Here the container image that the lambda runs and the StageName (here prod) are passed to the template as parameters.

To obtain the stack info:

aws cloudformation describe-stacks --stack-name ExampleApiStack

An example of the output from this is below. Some account specific information has been removed. stack_info

6. Calling the API

To get the information on the API endpoint that the CloudFormation stack has generated:

aws apigateway get-rest-apis

An example of what the command produces is shown below: api_info This gives us the API id which we insert into the general endpoint form that the stack produces (shown below) to call it.

https://{api_id}.execute-api.eu-west-2.amazonaws.com/prod/installer?input={text_passed_to_api}

In this example the api_id is 8ijgbd265k.
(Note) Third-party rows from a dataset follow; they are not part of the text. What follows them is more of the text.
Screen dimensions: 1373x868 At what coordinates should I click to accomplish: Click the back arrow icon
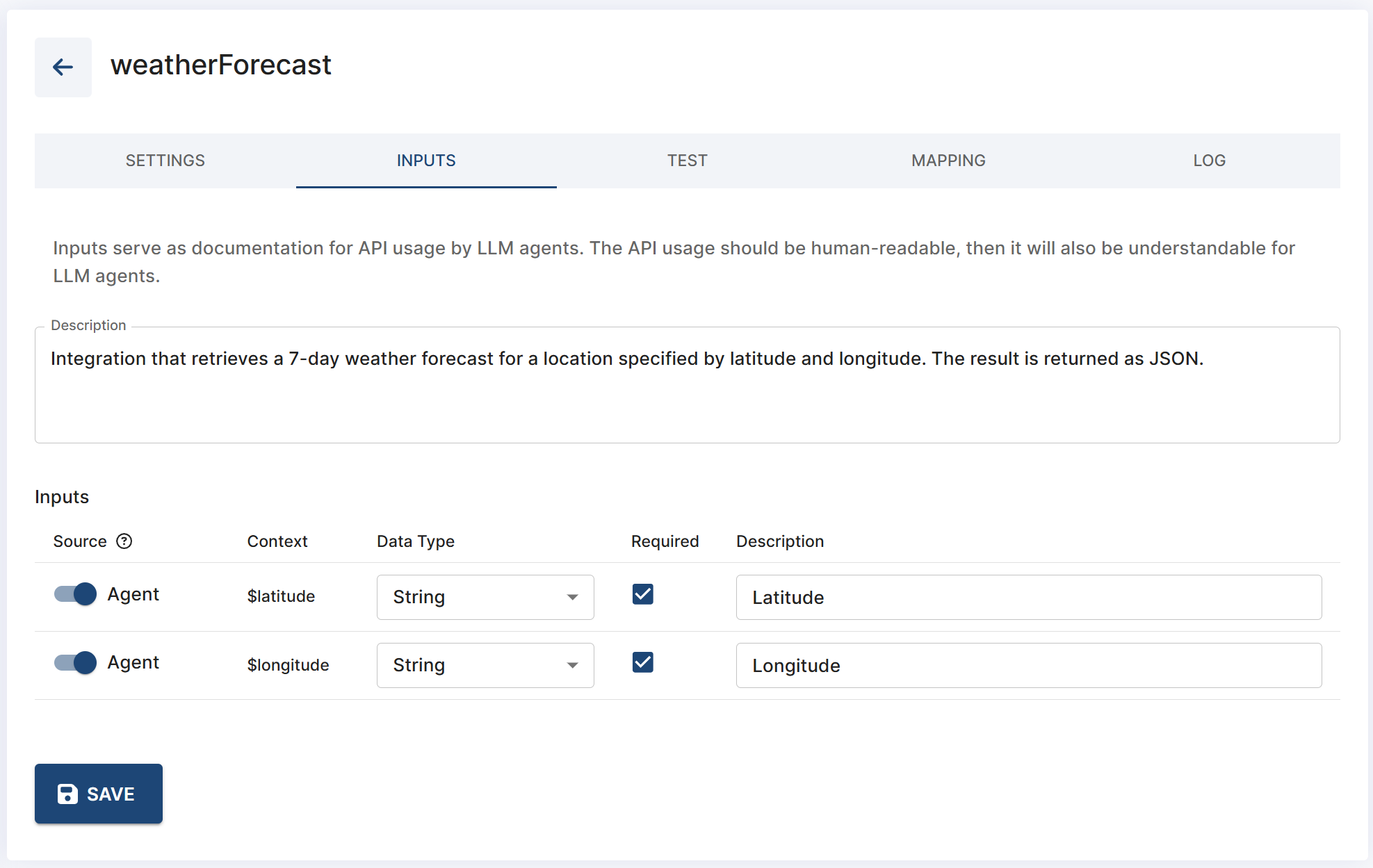pyautogui.click(x=63, y=67)
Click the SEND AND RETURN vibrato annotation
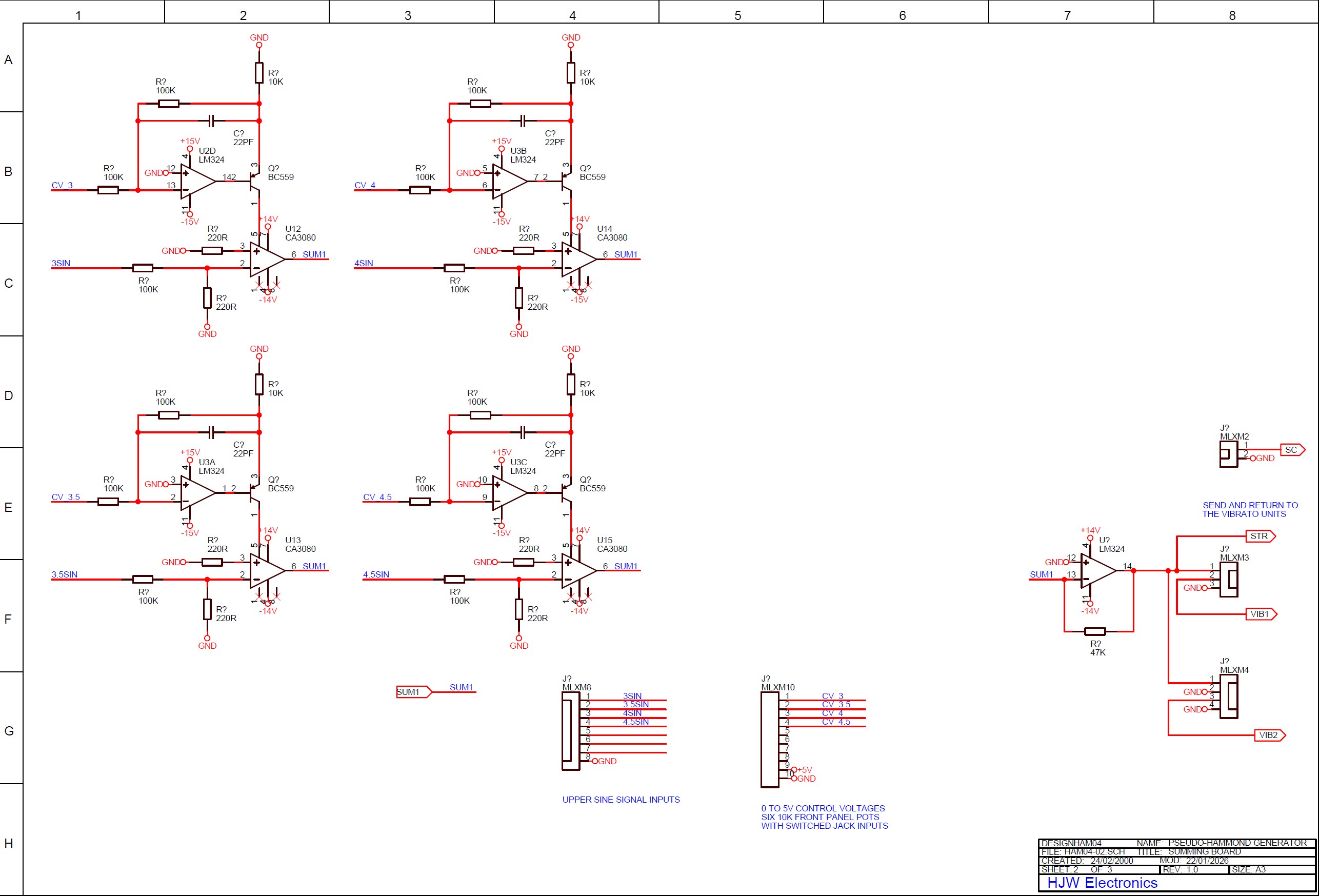1319x896 pixels. [1249, 510]
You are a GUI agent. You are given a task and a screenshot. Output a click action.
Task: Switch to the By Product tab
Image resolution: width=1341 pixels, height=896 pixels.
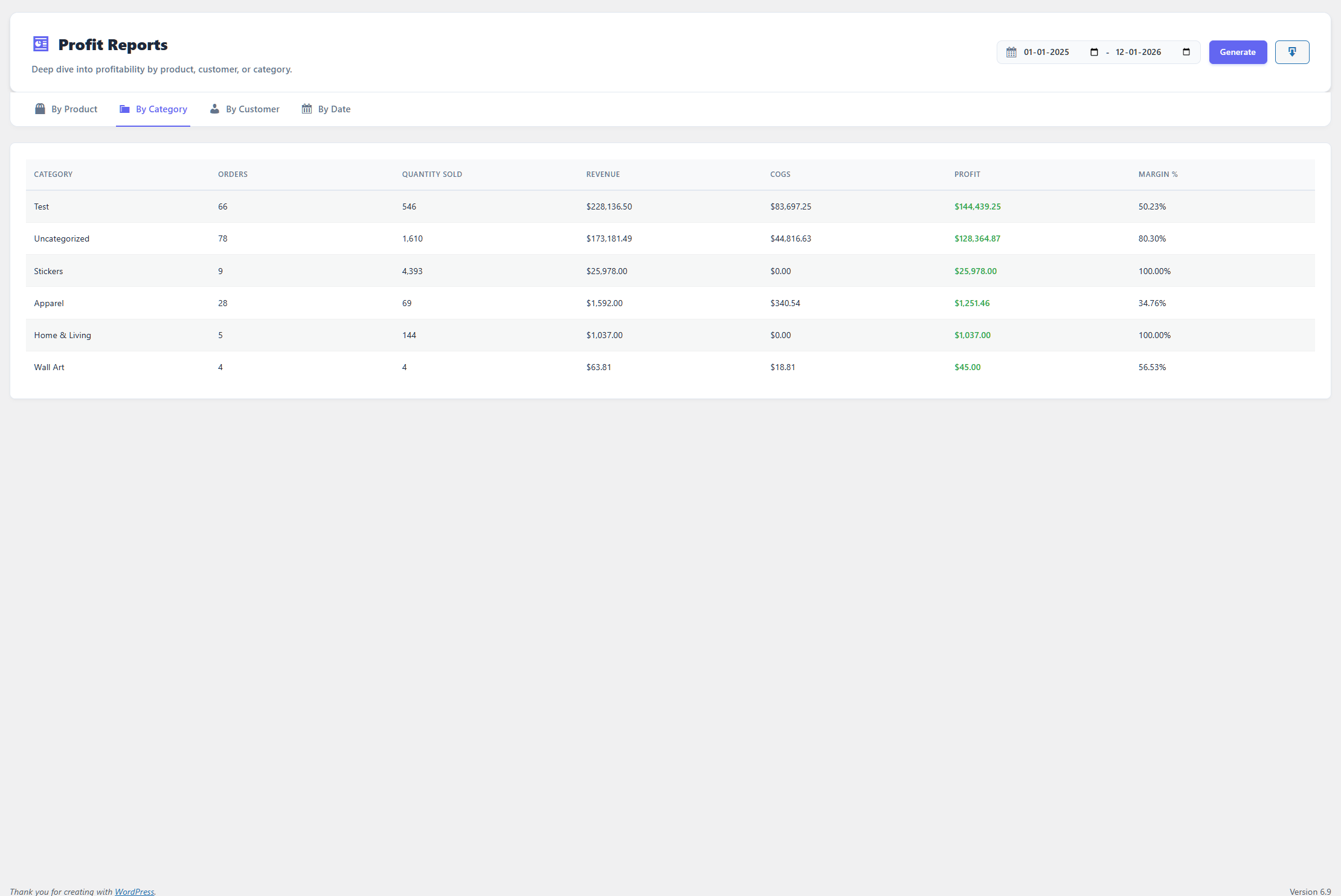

The API key value can be obtained from the API Gateway page on the AWS console shown below. api_gateway To test the API works we curl the endpoint passing the API key in the header -H "x-api-key: and the input text in the endpoint (Some formatting issues initially threw the curl command on a Mac: Having curly quotes “ rather than straight quotes " and having whitespace after the \.) :

curl -X GET "https://8ijgbd265k.execute-api.eu-west-2.amazonaws.com/prod/installer?input=world" \
  -H "x-api-key: pqsJ6ObKmx1SxAN0cTlUCHKubRDxH2d5UPBeRsej"

This produces the return:

{"hello": "world", "numpy version": "2.2.1", "pandas version": "2.2.3"}

An example of what this looks like in the terminal is: curl_example To remove the API and its stack when it is no longer needed:

aws cloudformation delete-stack --stack-name ExampleApiStack

A variant of the usual Cloud warning At time of writing the AWS Lambda free tier in the eu-west-2 region includes one million free requests per month and beyond that it costs $0.20 per 1M requests see https://aws.amazon.com/lambda/pricing/. This means that, in principle, serverless should cost very little as long as the number of requests is low. In the example here it is probably significantly cheaper than having a virtual machine continuously running to handle the API calls. However, in the event of large number of requests, perhaps by someone maliciously calling the API many times and/or any data processing incurring high storage costs this might not be true. Until AWS implements the budget cap that everyone wants, as always, the costs of cloud services should be monitored and services turned off when not used to avoid incurring unwanted costs.